Bukan Mustahil Menaklukkan Keangkeran Rajamangala

Airsport.asia – Stadion Rajamangala adalah tempat angker bagi lawan-lawan Timnas Thailand, tak terkecuali Timnas Indonesia. Stadion yang terletak di Kota Bangkok itu selalu jadi kuburan bagi Tim Garuda.

Di ajang Piala AFF, pertama kali Timnas Indonesia melawan Thailand di Stadion Rajamangala terjadi di laga final Piala AFF 2000. Laga itu berakhir mengenaskan bagi Timnas Indonesia.

Kala itu, Thailand menang 4-1 atas Timnas Indonesia. Rajamangala kembali membuktikan keangkerannya kepada Timnas Indonesia pada semifinal Piala AFF 2008, saat Thailand menang 2-1.

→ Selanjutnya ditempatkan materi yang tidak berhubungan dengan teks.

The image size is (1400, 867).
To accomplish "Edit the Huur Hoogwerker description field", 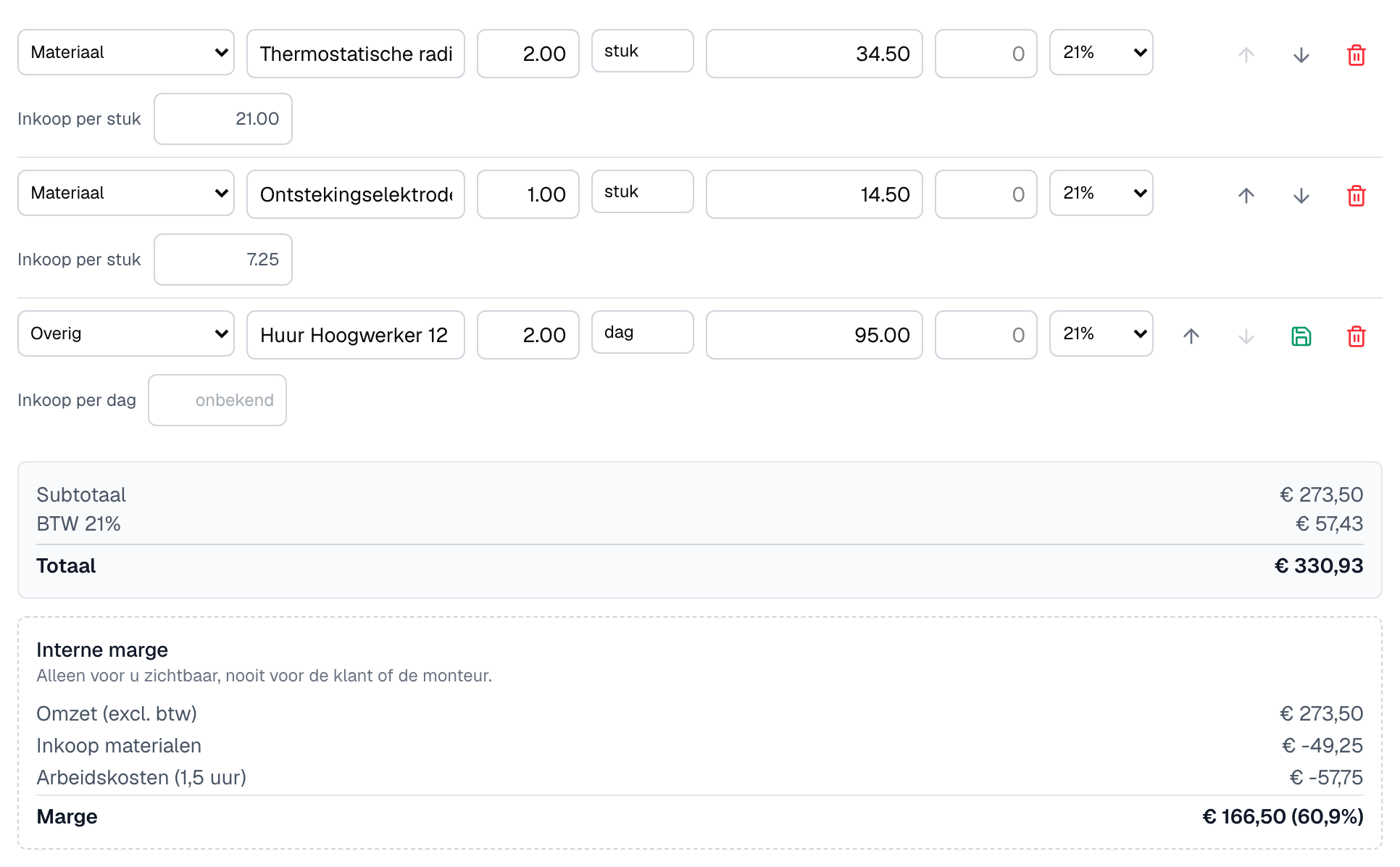I will coord(355,335).
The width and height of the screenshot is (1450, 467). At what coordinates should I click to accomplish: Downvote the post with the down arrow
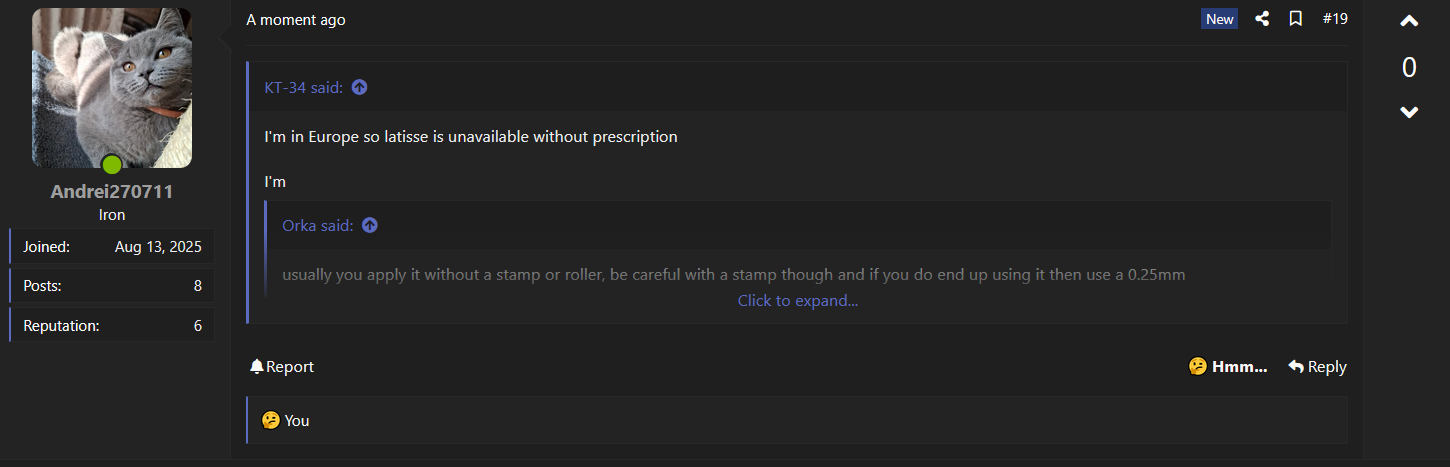tap(1409, 112)
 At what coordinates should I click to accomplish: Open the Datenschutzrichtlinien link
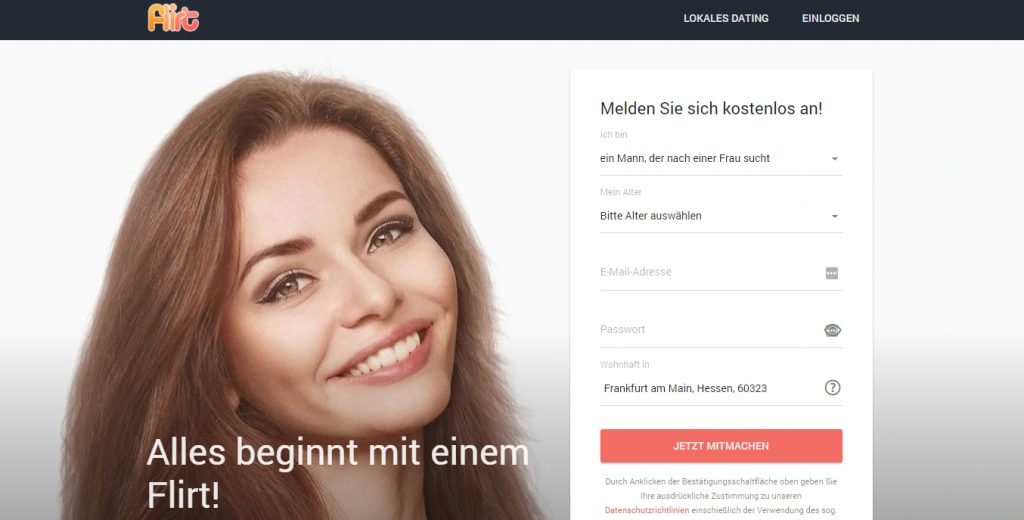point(647,510)
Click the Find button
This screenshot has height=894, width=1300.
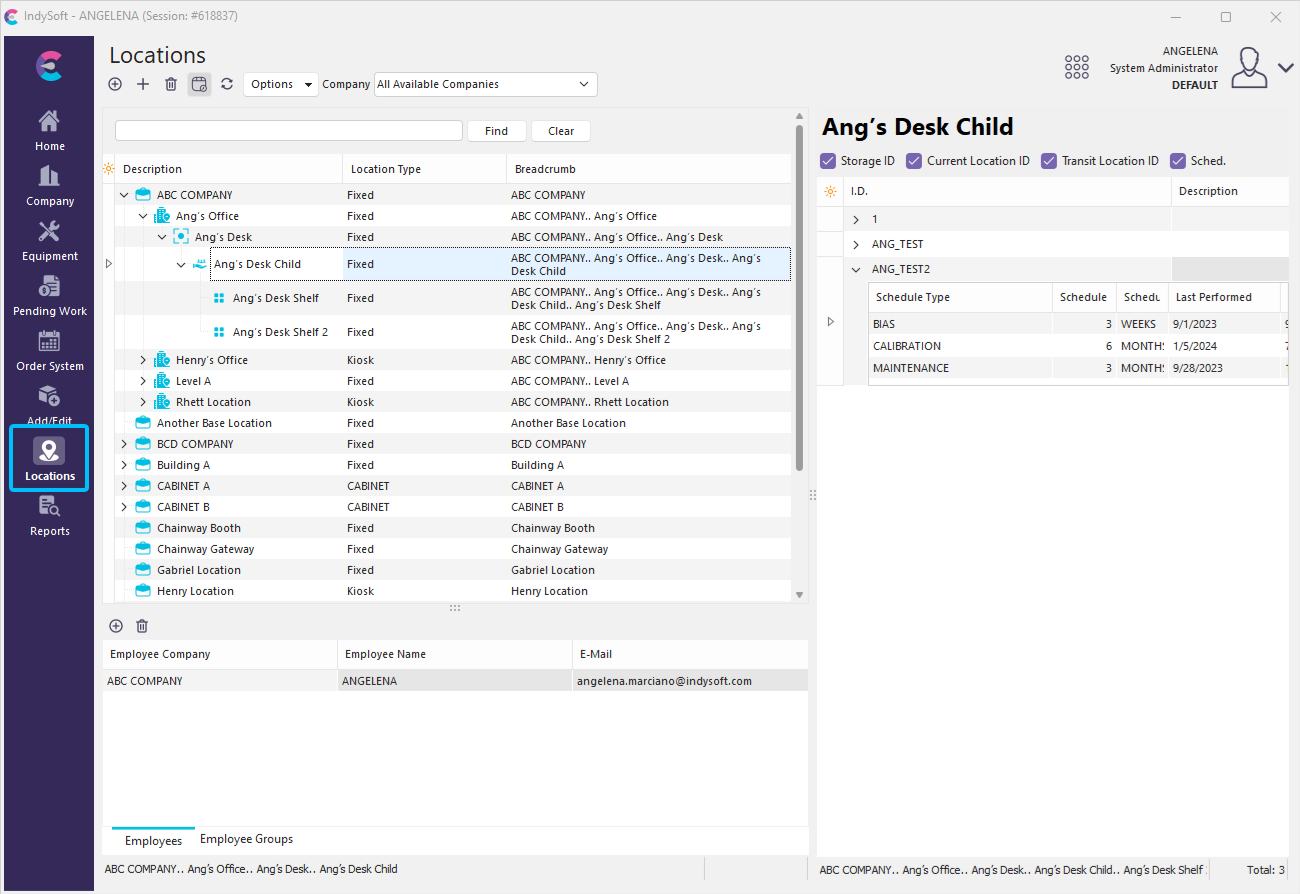pos(496,131)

Kekalahan terakhir Timnas Indonesia di Stadion Rajamangala terjadi pada laga leg kedua final Piala AFF 2016. Di leg pertama, Boaz Solossa dan kawan-kawan menang 2-1 di Pakansari, sayang di leg kedua Timnas Indonesia menyerah 0-2 dari The War Elephants.

Kali ini, Timnas Indonesia kembali menyambangi Rajamangala di penyisihan Grup B Piala AFF 2018. Thailand jelas lebih diunggulkan dalam pertemuan ini.

Rajamangala adalah stadion yang dibangun pada tahun 1998 menyambut pembukaan Asian Games ke-13 di Bangkok. Rajamangala merupakan arena olahraga terbesar yang berada di Thailand.

Kini, Stadion Rajamangala berkapasitas hampir 50 ribu penonton. Setiap Timnas Thailand bermain di sana, bisa dipastikan tribun terisi penuh suporter tuan rumah.

Jadi, bukan hanya pasukan Milovan Rajevac yang harus dikalahkan Stefano Lilipaly dan kawan-kawan, teror suporter tuan rumah yang terkenal fanatik juga mesti mereka taklukkan. Belum lagi kemacetan jalanan menuju Stadion Rajamangala yang cukup membuat frustrasi.

Tidak ada yang tidak mungkin dalam sepak bola. Meski sulit, menaklukkan Rajamangala bukan misi mustahil bagi tim arahan Bima Sakti.

Namun, dengan cara bermain yang diperlihatkan Timnas Indonesia saat melawan Singapura dan Timor Leste di dua laga awal Piala AFF 2018, tentu keraguan menyelimuti pendukung Merah Putih.

Bima Sakti perlu racikan lebih segar yang tidak bisa diredam para pemain Timnas Thailand. Mentalitas bukan satu-satunya masalah Hansamu Yama Pranata dan kawan-kawan sejauh ini.

Menemukan solusi di lapangan ketika serangan buntu atau strategi terbaca lawan menjadi pekerjaan rumah skuat Timnas Indonesia. Bekerja keras dan tampil maksimal tentu sudah jadi kewajiban para pemain Tim Garuda.

Tidak dipanggilnya sederet pemain bintang Thailand untuk Piala AFF 2018 mungkin juga bisa dimanfaatkan Timnas Indonesia. Kemenangan atas Thailand akan menghapus rekor buruk sekaligus menyambung asa untuk lolos ke semifinal Piala AFF 2018. Mampukah Timnas Indonesia?